Security products need to detect known knowns, so they build up a corpus of rule content. This corpus grows faster than it shrinks, if it’s maintained at all: new known bad is found at a rapid clip, while software is retired from use very slowly.
There are two constraints on security products’ ability to use that rule content: the speed of performing the detections gets slower as you add more rules, and an increase in quantity of alerts produced reduces the quality of human response.
First constraint: Detection speed caps come from the resource allocation to this function, which is influenced by stack location (endpoint agent, container sidecar, network or cloud service, SIEM) and budget priorities. For example, an endpoint agent or sidecar container might be constrained to a few percent of CPU usage, or a SIEM might be limited to the documented minimum number of cores. The organization can do some balancing between locations, pushing appropriate detections to the edge or the center. The resource budgets of each of these locations are best expressed in the number of concurrent things that can be done; which is to say, you can get lots of rules tested, if you’re cool with a 24 hour alert cycle time. If you want to know about an attack in real time, you’ll need more tests to run concurrently and consequently will spend more resources to get that awareness.
Second constraint: Analyst capacity to respond to the alerts. This constraint is driven by the obvious factor of how many alerts versus how many analysts. Another critical factor is how much effort each alert consumes. An alert that is fully understood can be automatically responded to, perhaps by a SOAR. An alert that requires hours of attention either gets that attention or is ignored. In between those two extremes, the alerts are probably going to be ignored.

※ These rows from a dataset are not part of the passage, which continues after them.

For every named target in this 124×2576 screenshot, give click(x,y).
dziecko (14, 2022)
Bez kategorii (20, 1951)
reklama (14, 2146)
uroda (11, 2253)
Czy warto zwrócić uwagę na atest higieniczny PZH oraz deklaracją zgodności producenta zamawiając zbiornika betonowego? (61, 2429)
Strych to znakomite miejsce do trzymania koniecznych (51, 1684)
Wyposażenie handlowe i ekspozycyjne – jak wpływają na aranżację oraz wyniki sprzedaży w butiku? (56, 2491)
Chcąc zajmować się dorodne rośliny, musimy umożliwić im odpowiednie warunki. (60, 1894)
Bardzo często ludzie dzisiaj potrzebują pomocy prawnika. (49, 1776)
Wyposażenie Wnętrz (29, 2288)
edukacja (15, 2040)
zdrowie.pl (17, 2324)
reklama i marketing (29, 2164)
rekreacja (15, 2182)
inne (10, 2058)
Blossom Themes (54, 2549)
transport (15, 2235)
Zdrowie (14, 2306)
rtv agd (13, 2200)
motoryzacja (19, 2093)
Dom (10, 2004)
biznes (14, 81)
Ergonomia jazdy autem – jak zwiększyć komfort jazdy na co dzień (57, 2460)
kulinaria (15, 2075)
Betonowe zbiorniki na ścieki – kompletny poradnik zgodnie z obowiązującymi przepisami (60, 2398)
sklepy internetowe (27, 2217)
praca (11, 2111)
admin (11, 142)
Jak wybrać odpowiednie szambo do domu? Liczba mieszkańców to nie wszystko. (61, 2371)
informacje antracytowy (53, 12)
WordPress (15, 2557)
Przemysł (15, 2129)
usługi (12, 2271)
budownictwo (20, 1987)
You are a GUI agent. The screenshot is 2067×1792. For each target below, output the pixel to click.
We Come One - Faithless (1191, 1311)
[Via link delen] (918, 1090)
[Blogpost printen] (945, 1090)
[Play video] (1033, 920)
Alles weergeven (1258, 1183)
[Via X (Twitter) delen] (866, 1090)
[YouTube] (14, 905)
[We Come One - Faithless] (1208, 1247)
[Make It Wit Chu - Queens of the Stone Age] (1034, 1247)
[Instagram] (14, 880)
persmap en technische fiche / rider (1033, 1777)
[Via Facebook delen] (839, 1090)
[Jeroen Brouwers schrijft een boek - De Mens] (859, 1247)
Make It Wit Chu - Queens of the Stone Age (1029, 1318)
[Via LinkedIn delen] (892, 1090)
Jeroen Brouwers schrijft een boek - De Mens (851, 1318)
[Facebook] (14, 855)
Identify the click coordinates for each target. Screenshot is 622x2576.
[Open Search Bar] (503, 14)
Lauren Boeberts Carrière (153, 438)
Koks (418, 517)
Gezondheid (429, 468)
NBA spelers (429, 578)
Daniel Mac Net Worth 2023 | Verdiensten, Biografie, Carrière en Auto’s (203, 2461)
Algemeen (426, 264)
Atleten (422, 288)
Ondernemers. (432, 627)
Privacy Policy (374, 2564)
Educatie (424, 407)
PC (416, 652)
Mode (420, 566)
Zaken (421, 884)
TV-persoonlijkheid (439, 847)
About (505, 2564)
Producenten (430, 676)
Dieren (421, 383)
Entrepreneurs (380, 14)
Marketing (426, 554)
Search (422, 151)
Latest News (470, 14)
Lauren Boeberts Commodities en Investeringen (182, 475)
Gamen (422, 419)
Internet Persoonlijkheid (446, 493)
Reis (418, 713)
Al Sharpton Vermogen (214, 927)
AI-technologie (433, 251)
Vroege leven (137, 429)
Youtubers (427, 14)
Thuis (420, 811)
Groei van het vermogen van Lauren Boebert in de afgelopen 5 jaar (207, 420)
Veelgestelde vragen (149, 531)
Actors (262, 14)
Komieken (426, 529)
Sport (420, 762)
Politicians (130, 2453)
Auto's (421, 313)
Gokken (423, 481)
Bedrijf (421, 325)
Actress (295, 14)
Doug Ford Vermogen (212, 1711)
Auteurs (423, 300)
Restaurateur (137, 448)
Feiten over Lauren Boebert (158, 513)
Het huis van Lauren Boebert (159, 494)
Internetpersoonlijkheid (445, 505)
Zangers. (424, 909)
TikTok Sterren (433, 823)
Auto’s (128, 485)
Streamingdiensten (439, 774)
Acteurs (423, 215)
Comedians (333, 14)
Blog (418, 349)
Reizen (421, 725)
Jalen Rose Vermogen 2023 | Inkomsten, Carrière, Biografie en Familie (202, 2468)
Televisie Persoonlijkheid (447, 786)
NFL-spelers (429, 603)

The first constraint is all about customer budget and architecture, which are largely out of a vendor’s hands. But as a security vendor, we can possibly help with the second constraint by allowing human reinforcement, sharing data pipelines, and improving user experience design.
Reinforcement is the necessary component for making useful cognitive computing tools for human-facing problems. A Bayesian model on its own can generate rules and weight those rules, but all it’s doing is reacting to inputs. Without input from the context-owning human users, it will go wrong. Allowing users to provide feedback on rules can let a system move those rules up and down the resource priority scale, so that a lower quality rule is run less often. Note that this idea can lead to unintended consequences if it’s implemented without administrator oversight, such as infrequent runs of rules that are expected to run more often. I wish that all organizations could accept that their security intentions are not supportable by the resources they’ve allocated, but they all can’t, and a tool that auto-tunes to fit the real capability will produce surprise, anger, and disappointment when alert speeds aren’t what was desired. It’s counter-intuitively better to attempt what was asked and fail, even though this produces a terrible experience for all users involved with the system.
A shared data pipeline approach looks at the rules running in a given system and consolidates similar components. For instance, if there are fifteen rules that all look at network flows, the SIEM can save time by calculating the src-dest activity table once and putting those fifteen rules downstream of it. Of course, this means those rules are no longer able to provide real-time data; in addition to waiting for the raw data to be ingested and normalized, they must also wait for the table update to occur before they can look for the known bad indication. In fact these rules may even be executed less frequently since there’s little point in running them at any time other than ASAP after the table update. A further drawback of this approach is that it requires human data engineering expertise. Note, use of Threat Intel is a special case of this approach: it’s a single rule that depends on external data updates that are periodically retrieved, but the rule content and the data pipeline can both be updated so there’s multiple useful execution windows.
Finally, the system’s user experience can be designed to surface priority in order to drive simplicity – that’s an Anton Chuvakin blog post calling for products to be as simple as possible (but not too simple). While the full output from dozens of known known rules is often requested during the product selection process, it’s usually unusable in production. To help the analysts do their job, a good security product should prioritize the events it produces, putting higher impact issues first so that limited time can be spent where it’s most effective. From a complexity standpoint, this means designing two different experiences in the same product:
- SOC: low complexity experience for a low complexity need. Analysts will process the notable events in order of priority and simplicity. Processing means following a predetermined runbook of activities, and the time allocated per task is small.
- Hunt: high complexity experience for a high complexity need. Analysts will work directly with the data lake and search language.
Events should also be distinguished by their source: known knowns from the standard rule corpus go into the SOC workflow, and unknown unknowns from analytics, new community rules, and internal analyst notebooks go into the Hunt workflow. A third valuable user experience is self-reporting, tracking the KPIs and SLOs of the SOC for use in driving improvement and budgeting; however, this can often be produced elsewhere or simply ignored.